● **YOUR OBJECTIVE**
Rewrite the stretch from the line containing "Unmount the volume using the toolbar icon" through the line containing "Action: point(40,498)" as a Markdown table with the columns Row and Line, numbering each line and leaving out blank lines.

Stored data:

>>>

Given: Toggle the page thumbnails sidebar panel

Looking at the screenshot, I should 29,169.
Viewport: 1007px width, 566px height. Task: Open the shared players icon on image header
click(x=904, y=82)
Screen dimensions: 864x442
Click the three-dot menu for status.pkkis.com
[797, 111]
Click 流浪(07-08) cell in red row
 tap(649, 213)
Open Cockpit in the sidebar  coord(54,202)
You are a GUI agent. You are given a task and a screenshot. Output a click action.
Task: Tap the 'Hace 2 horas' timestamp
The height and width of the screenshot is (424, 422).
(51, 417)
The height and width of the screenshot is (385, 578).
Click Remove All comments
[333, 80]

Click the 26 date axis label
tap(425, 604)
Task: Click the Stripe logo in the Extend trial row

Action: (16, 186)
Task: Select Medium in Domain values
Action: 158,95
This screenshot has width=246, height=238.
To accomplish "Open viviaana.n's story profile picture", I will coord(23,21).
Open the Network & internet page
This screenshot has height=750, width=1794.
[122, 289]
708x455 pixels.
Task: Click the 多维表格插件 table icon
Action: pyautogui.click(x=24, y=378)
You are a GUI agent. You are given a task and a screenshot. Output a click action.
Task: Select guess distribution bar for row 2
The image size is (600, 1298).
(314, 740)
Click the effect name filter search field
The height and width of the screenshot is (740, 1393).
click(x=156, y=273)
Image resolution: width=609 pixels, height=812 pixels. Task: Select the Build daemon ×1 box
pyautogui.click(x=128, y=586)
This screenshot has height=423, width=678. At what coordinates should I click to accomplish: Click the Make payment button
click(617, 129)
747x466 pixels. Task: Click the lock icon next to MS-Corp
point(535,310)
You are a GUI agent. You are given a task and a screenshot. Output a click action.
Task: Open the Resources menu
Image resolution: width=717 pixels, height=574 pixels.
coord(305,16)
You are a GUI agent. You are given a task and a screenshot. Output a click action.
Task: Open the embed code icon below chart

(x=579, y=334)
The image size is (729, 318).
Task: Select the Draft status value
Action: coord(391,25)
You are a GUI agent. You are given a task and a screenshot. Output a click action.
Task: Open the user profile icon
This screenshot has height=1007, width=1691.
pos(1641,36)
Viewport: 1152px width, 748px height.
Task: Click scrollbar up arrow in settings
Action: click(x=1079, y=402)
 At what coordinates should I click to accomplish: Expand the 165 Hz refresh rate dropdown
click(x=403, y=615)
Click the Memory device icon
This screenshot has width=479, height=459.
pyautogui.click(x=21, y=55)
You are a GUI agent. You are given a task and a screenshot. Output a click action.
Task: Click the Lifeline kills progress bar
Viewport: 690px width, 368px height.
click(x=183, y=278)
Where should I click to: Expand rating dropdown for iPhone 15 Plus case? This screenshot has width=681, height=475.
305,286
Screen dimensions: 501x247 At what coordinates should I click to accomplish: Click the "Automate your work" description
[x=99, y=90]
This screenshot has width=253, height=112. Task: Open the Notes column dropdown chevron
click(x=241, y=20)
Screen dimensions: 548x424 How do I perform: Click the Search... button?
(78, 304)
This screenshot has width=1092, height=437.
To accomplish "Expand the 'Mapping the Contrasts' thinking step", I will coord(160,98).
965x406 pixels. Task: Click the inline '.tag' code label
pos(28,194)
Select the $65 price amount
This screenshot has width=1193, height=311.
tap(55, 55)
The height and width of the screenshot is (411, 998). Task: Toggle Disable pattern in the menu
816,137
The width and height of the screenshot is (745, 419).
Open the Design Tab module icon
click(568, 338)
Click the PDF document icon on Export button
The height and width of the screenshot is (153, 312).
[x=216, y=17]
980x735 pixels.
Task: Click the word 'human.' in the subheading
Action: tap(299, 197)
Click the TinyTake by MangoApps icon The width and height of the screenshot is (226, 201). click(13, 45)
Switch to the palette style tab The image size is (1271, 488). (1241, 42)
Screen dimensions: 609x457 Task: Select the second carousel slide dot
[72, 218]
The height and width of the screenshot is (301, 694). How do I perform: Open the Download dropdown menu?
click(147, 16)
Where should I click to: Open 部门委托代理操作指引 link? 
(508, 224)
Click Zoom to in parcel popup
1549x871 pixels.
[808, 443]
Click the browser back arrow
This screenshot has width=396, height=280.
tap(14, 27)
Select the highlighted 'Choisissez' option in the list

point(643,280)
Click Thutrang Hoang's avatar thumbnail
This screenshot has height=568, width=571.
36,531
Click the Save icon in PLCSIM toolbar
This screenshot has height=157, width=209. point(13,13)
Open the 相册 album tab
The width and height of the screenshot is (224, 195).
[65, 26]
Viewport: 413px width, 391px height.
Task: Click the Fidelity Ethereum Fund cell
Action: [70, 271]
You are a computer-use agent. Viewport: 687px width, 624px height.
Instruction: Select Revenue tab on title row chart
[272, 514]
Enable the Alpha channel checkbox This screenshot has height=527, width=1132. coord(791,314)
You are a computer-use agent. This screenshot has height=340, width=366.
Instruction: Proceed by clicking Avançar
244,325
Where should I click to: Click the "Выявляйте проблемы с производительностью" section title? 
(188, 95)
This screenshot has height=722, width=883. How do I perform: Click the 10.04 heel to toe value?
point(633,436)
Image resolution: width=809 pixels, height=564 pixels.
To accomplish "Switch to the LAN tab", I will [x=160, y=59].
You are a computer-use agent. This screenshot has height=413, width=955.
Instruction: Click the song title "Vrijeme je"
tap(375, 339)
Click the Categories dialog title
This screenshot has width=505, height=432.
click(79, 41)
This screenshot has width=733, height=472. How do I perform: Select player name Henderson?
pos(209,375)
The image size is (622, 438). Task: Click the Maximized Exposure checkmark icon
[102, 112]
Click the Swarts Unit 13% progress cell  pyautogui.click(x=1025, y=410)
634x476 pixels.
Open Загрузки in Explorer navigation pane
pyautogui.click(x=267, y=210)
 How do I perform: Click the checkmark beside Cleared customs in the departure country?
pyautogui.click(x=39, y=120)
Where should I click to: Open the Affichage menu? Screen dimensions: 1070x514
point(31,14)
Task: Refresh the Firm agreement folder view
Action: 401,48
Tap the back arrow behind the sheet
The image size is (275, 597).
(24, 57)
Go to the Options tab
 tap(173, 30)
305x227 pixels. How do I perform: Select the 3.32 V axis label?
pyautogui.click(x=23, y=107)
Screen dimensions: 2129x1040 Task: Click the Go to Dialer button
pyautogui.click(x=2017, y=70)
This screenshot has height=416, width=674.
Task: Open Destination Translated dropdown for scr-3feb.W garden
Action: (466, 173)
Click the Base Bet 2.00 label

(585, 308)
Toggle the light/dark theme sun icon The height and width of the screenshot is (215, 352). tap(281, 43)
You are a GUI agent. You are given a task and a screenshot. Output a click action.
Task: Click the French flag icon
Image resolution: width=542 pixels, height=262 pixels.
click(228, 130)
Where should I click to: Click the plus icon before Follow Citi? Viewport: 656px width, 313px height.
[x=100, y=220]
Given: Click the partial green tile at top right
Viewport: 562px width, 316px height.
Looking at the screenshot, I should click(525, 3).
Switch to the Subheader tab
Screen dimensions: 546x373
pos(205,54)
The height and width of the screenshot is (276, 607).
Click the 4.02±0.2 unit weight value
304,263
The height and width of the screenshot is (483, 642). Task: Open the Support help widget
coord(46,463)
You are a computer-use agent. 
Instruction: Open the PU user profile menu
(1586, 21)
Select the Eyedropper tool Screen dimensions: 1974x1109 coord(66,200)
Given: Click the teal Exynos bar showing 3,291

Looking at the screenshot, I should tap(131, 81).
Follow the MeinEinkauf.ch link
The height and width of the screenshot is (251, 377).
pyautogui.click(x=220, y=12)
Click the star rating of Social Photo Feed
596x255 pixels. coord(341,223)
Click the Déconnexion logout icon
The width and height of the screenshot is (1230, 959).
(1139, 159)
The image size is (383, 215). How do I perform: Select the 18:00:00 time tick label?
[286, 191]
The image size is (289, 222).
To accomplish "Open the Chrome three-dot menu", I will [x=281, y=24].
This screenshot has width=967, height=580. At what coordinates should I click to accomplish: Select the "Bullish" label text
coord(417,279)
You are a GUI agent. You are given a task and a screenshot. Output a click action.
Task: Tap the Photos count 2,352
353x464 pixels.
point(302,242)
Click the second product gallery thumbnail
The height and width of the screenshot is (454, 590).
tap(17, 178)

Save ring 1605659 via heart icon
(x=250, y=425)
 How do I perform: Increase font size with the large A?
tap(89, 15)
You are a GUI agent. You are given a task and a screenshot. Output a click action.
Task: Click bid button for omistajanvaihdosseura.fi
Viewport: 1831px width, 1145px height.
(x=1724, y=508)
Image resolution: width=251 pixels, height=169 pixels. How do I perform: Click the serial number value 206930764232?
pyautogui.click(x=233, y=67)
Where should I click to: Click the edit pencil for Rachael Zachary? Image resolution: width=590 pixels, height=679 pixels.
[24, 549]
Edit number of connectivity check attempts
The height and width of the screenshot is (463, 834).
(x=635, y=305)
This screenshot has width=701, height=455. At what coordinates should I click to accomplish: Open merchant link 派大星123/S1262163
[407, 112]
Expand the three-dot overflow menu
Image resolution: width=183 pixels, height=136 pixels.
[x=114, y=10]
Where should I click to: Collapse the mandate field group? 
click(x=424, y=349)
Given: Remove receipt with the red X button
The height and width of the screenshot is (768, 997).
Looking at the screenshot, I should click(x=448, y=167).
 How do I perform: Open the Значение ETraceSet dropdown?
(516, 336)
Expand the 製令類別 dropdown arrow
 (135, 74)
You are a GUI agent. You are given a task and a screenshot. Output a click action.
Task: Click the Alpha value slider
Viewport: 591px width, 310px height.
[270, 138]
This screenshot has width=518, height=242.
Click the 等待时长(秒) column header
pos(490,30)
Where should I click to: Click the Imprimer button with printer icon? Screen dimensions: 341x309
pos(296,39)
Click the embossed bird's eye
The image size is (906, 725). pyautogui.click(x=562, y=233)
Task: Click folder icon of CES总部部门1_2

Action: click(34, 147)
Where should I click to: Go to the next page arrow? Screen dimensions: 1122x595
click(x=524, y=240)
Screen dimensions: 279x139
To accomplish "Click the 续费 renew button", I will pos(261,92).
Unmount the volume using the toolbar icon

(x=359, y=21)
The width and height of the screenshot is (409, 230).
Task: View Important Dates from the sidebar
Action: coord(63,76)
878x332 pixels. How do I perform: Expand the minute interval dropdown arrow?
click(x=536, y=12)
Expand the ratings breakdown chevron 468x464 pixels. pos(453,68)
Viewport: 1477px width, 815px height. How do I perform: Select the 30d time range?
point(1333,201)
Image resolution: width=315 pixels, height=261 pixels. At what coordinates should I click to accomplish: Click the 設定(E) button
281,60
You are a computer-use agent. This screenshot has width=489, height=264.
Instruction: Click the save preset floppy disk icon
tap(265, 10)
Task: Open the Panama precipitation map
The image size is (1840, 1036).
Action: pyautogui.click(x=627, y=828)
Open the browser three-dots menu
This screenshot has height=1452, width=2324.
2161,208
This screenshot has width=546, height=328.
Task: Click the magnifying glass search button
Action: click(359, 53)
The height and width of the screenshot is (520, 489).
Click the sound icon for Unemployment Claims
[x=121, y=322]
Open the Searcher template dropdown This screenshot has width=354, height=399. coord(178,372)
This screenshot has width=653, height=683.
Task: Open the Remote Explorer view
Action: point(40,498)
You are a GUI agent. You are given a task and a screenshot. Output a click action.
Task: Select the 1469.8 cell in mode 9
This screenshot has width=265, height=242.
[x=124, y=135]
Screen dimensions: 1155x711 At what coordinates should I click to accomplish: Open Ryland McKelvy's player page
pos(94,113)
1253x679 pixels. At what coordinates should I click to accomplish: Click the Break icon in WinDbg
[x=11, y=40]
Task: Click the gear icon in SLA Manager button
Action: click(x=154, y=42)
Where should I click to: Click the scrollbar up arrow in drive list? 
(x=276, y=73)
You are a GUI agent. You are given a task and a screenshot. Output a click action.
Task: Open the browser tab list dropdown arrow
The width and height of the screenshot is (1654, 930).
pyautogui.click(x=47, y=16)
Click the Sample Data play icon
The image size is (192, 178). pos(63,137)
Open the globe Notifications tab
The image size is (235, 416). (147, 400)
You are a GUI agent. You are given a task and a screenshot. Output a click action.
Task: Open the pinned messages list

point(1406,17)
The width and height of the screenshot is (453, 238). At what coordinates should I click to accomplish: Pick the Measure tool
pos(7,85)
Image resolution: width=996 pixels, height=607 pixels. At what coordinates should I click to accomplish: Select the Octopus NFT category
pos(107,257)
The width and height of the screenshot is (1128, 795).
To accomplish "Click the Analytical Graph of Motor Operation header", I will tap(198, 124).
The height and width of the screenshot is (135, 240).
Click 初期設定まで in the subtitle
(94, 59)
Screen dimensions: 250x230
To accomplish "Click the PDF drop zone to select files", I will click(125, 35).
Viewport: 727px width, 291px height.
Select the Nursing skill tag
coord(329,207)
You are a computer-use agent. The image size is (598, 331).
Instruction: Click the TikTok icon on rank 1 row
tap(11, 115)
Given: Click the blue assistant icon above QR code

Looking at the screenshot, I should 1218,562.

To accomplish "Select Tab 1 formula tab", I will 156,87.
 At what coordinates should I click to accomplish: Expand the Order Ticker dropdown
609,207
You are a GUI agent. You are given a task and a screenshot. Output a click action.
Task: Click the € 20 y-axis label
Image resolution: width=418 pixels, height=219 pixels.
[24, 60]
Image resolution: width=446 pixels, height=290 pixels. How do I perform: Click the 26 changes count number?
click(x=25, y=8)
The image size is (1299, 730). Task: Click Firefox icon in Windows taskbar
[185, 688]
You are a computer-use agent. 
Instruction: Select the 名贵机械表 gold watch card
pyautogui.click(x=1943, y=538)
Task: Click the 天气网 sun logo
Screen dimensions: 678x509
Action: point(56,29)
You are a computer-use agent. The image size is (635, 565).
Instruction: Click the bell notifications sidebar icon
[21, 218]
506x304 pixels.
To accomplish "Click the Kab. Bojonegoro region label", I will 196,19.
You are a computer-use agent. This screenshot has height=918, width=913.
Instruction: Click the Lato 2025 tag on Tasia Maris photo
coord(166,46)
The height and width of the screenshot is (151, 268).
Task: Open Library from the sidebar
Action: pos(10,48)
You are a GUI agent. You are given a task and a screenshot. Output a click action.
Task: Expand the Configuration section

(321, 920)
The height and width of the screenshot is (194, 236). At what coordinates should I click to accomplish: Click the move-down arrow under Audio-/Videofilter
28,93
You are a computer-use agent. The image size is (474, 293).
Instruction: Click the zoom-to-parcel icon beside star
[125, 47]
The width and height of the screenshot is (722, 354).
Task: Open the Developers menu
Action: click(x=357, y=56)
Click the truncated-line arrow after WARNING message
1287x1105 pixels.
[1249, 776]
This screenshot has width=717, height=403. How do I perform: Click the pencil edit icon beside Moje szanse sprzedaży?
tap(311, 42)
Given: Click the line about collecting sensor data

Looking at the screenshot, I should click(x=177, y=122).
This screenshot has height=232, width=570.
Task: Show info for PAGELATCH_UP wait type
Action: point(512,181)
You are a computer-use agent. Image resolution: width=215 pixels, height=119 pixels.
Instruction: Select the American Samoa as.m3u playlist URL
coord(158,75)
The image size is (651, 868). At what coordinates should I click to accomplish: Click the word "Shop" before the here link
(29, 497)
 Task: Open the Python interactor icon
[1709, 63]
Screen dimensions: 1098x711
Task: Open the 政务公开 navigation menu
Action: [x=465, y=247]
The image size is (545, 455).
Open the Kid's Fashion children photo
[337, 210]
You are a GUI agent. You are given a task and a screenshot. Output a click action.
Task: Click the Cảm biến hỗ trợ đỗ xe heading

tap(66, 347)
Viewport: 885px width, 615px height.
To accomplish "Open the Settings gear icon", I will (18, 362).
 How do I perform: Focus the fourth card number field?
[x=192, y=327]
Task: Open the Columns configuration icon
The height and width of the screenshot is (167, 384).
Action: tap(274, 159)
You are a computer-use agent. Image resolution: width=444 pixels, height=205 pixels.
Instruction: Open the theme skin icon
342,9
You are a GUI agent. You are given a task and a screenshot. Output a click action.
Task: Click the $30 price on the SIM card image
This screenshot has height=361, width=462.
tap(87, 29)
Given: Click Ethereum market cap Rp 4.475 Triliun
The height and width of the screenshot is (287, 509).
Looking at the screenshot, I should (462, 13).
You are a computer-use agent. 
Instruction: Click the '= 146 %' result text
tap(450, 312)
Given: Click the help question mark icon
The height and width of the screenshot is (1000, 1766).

<<<

● **FINISHED EXERCISE**
| Row | Line |
|---|---|
| 1 | Unmount the volume using the toolbar icon |
| 2 | (x=359, y=21) |
| 3 | The width and height of the screenshot is (409, 230). |
| 4 | Task: View Important Dates from the sidebar |
| 5 | Action: coord(63,76) |
| 6 | 878x332 pixels. How do I perform: Expand the minute interval dropdown arrow? |
| 7 | click(x=536, y=12) |
| 8 | Expand the ratings breakdown chevron 468x464 pixels. pos(453,68) |
| 9 | Viewport: 1477px width, 815px height. How do I perform: Select the 30d time range? |
| 10 | point(1333,201) |
| 11 | Image resolution: width=315 pixels, height=261 pixels. At what coordinates should I click to accomplish: Click the 設定(E) button |
| 12 | 281,60 |
| 13 | You are a computer-use agent. This screenshot has width=489, height=264. |
| 14 | Instruction: Click the save preset floppy disk icon |
| 15 | tap(265, 10) |
| 16 | Task: Open the Panama precipitation map |
| 17 | The image size is (1840, 1036). |
| 18 | Action: pyautogui.click(x=627, y=828) |
| 19 | Open the browser three-dots menu |
| 20 | This screenshot has height=1452, width=2324. |
| 21 | 2161,208 |
| 22 | This screenshot has width=546, height=328. |
| 23 | Task: Click the magnifying glass search button |
| 24 | Action: click(359, 53) |
| 25 | The height and width of the screenshot is (520, 489). |
| 26 | Click the sound icon for Unemployment Claims |
| 27 | [x=121, y=322] |
| 28 | Open the Searcher template dropdown This screenshot has width=354, height=399. coord(178,372) |
| 29 | This screenshot has width=653, height=683. |
| 30 | Task: Open the Remote Explorer view |
| 31 | Action: point(40,498) |